→ **What you are asked to do**
Count, in the entries below, the lines in which "agent" occurs. Give the number, nothing more.

→ **Data extract**
####
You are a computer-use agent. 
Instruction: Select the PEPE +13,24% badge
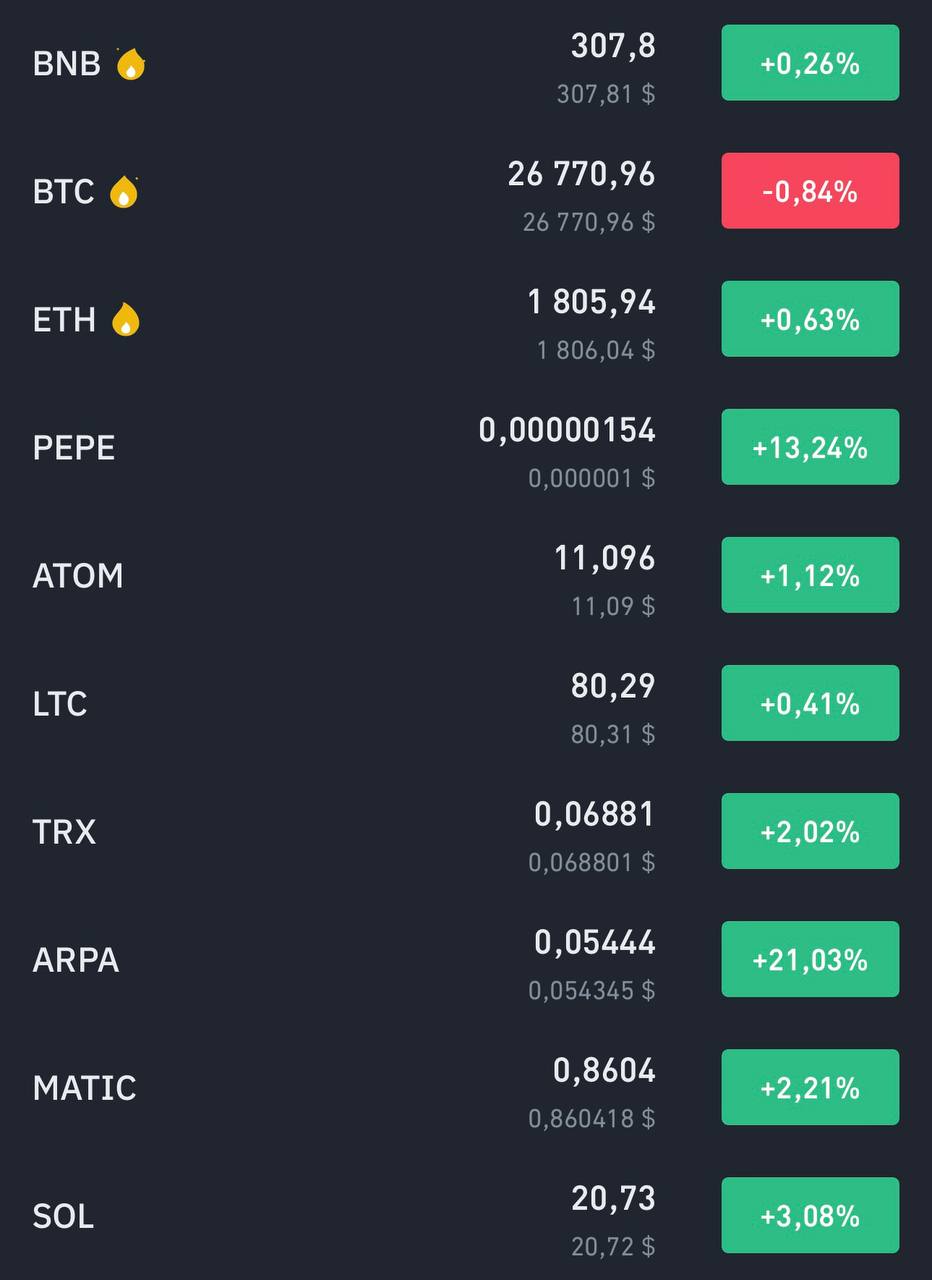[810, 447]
####
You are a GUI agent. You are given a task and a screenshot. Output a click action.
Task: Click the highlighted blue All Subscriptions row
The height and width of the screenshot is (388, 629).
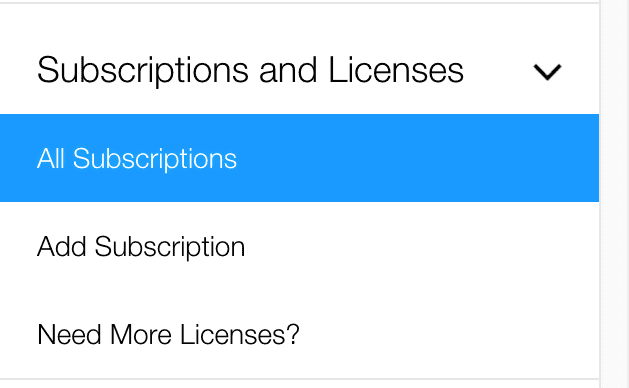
####
→ **Task output**
2